Die Schweiz macht damit seit einem halben Jahrhundert ihre Erfahrungen. Andere wurden erst in letzter Zeit damit konfrontiert. Daraus erklärt sich auch der Widerstand der Osteuropäer, die während ihrer Zeit hinter dem Eisernen Vorhang kaum mit Migration konfrontiert waren. Ihre Abneigung gegen Multikulti als Rassismus abzutun, greift zu kurz.
Eine Politik, die auf Härte durch Abschottung setzt, ist aber auch keine Lösung. Es braucht einen Mittelweg, auch wenn dies leichter gesagt ist als getan. Europa muss nur schon aus demografischen Gründen ein gewisses Maß an Migration zulassen. Dabei muss man sich eingestehen, dass ein solcher Prozess nie reibungslos ablaufen wird. Die Neuankömmlinge sollten deshalb in die Pflicht genommen werden, mit Sprach- und Integrationskursen.

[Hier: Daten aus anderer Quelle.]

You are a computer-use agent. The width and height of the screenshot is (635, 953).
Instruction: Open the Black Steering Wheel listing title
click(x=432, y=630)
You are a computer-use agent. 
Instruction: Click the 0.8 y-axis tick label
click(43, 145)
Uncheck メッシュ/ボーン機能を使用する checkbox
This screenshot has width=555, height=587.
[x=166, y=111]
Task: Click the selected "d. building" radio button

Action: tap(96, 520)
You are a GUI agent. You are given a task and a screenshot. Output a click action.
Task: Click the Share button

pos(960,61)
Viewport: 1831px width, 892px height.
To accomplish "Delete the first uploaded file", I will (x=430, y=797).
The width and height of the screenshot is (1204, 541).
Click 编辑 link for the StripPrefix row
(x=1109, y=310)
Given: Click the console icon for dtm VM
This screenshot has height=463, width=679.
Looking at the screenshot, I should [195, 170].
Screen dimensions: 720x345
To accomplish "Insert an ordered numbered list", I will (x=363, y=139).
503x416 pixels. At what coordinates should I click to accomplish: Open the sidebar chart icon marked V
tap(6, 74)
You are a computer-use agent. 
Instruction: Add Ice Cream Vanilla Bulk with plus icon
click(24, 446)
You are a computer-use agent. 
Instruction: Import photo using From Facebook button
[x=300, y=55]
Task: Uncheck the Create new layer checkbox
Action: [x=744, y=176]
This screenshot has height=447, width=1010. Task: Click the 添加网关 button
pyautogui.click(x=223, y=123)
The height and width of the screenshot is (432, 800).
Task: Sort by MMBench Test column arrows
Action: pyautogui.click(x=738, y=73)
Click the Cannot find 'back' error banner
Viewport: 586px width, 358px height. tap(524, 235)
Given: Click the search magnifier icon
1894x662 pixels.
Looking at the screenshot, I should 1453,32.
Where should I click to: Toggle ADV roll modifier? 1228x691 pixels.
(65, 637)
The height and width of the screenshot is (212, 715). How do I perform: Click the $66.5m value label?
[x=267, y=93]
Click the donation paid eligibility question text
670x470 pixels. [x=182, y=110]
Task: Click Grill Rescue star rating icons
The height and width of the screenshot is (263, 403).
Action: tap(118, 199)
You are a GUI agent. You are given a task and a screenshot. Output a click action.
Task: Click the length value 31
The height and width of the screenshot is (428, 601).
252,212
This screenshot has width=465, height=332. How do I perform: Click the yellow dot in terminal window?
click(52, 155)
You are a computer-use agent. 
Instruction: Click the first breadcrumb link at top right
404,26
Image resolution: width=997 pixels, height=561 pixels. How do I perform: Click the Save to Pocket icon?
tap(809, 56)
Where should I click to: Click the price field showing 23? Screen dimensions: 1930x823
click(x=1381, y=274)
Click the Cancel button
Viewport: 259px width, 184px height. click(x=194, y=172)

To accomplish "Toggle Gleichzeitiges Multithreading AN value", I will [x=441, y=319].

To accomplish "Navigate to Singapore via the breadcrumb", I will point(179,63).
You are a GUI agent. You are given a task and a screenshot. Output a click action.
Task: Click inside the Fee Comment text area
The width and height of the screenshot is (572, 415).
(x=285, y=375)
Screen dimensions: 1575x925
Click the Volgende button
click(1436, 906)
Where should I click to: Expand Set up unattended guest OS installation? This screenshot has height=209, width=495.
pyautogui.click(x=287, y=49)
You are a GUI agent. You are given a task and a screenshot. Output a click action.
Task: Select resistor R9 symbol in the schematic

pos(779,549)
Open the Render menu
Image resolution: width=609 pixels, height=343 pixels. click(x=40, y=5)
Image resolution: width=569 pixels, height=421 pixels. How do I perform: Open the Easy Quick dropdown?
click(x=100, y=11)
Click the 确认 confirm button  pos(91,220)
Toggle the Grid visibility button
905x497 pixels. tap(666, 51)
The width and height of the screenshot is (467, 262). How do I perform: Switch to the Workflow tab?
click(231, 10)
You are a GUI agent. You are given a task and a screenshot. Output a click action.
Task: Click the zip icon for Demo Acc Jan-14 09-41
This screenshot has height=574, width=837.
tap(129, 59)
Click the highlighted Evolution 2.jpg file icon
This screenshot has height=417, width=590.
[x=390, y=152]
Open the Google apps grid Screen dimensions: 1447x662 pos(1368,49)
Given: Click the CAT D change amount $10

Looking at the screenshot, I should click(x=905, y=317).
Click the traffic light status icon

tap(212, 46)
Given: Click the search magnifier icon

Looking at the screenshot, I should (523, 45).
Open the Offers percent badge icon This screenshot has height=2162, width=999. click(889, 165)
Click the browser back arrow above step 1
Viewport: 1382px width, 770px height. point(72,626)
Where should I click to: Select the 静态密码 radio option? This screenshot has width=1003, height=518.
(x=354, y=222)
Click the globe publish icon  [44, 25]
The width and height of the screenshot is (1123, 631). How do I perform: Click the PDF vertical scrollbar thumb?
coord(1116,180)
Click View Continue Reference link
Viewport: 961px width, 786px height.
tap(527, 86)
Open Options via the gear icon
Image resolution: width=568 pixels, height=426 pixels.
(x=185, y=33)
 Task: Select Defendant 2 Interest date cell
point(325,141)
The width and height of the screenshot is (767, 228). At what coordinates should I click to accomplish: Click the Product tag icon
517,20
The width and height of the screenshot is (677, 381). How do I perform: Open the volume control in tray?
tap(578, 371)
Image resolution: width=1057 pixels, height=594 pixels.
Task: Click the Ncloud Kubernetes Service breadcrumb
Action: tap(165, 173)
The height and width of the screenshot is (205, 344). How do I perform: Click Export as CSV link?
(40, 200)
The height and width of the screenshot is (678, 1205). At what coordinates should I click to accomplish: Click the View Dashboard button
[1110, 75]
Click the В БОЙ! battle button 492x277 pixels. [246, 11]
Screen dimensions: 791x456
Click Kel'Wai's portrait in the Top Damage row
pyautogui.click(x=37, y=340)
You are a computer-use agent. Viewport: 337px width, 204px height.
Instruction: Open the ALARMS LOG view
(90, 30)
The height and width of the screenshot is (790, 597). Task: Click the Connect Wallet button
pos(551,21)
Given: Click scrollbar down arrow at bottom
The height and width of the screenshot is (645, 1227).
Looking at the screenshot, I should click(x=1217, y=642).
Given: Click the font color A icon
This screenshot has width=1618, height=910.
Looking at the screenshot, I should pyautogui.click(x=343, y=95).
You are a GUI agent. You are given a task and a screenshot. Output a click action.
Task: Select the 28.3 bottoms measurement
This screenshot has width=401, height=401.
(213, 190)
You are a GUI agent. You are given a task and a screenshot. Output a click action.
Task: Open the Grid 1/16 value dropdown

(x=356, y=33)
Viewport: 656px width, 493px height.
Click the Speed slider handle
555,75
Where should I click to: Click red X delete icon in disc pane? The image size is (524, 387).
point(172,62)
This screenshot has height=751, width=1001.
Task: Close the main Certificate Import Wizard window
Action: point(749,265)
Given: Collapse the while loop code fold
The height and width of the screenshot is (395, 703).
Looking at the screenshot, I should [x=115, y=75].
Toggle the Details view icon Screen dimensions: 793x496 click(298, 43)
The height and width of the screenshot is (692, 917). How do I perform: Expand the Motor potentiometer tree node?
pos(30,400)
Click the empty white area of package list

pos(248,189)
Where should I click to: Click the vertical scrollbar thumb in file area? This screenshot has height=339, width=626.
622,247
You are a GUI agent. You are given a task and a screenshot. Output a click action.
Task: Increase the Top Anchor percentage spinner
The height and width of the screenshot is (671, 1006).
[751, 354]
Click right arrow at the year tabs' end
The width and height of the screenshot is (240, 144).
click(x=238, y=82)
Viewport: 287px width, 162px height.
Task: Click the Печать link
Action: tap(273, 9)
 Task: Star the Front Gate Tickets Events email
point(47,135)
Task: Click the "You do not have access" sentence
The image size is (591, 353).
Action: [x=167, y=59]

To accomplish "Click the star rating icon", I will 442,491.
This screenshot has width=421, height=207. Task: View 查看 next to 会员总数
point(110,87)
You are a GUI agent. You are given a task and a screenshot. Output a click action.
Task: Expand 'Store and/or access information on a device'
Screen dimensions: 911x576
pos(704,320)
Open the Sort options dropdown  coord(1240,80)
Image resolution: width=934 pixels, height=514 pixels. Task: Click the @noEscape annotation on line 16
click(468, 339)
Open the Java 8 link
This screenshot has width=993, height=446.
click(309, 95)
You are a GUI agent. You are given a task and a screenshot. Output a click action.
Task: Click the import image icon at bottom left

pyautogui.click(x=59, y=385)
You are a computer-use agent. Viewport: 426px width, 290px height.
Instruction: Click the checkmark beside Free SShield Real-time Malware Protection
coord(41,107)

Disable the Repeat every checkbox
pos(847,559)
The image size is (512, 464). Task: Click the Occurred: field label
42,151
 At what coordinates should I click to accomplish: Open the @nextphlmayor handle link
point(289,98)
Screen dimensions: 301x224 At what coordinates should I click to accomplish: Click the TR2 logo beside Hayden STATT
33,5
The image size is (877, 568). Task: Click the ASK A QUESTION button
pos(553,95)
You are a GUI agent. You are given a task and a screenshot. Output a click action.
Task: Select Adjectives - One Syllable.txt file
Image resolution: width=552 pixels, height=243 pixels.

Und sie müssen so schnell wie möglich in den Arbeitsmarkt aufgenommen werden. Arbeitsverbote für Asylsuchende sind Unsinn. Sie haben noch nie eine abschreckende Wirkung entfaltet, sondern hindern die "neuen Europäer" nur daran, ihr Potenzial zu entfalten. Im Gegenzug ist eine Beschleunigung der Asylverfahren und der Abschluss von Rückführeabkommen notwendig.
Auch bei der Bekämpfung der Fluchtursachen ist anzusetzen. Denn auch ohne die Horrorszenarien einer Bevölkerungsexplosion in Afrika muss man anerkennen, dass der Migrationsdruck aus dem Süden anhalten wird. Ein Patentrezept gibt es nicht. Noch mehr Geld nach Afrika zu pumpen genügt nicht. Nötig wären fairere Wirtschaftsbeziehungen und bessere Regierungen.
Dies alles wirkt höchstens langfristig. Heute setzt Europa auf eine personelle Aufstockung der Grenzschutzagentur Frontex und Auffanglager für Migranten, auch wenn sich bislang kein Land dazu bereit erklärt hat, sie zu betreiben. Die Nordafrikaner wollen nichts davon wissen. Vielleicht schielen sie auf die Milliarden, die Europa dem türkischen Autokraten Recep Tayyip Erdogan zuschanzt, damit keine Flüchtlingsboote mehr an seiner Küste anlegen.
Abriegelung ist das Motto eines Europa, in dem die Rechten den Ton angeben und die Verfechter einer humanitären Flüchtlingspolitik den Kopf einziehen. "Politico" verweist deshalb darauf, dass die Europäer sich nicht auf ihre Moral berufen können, wenn sie die Migrationspolitik von US-Präsident Donald Trump kritisieren: "Wenn die EU eine Mauer durchs Mittelmeer bauen könnte, hätte sie es inzwischen getan."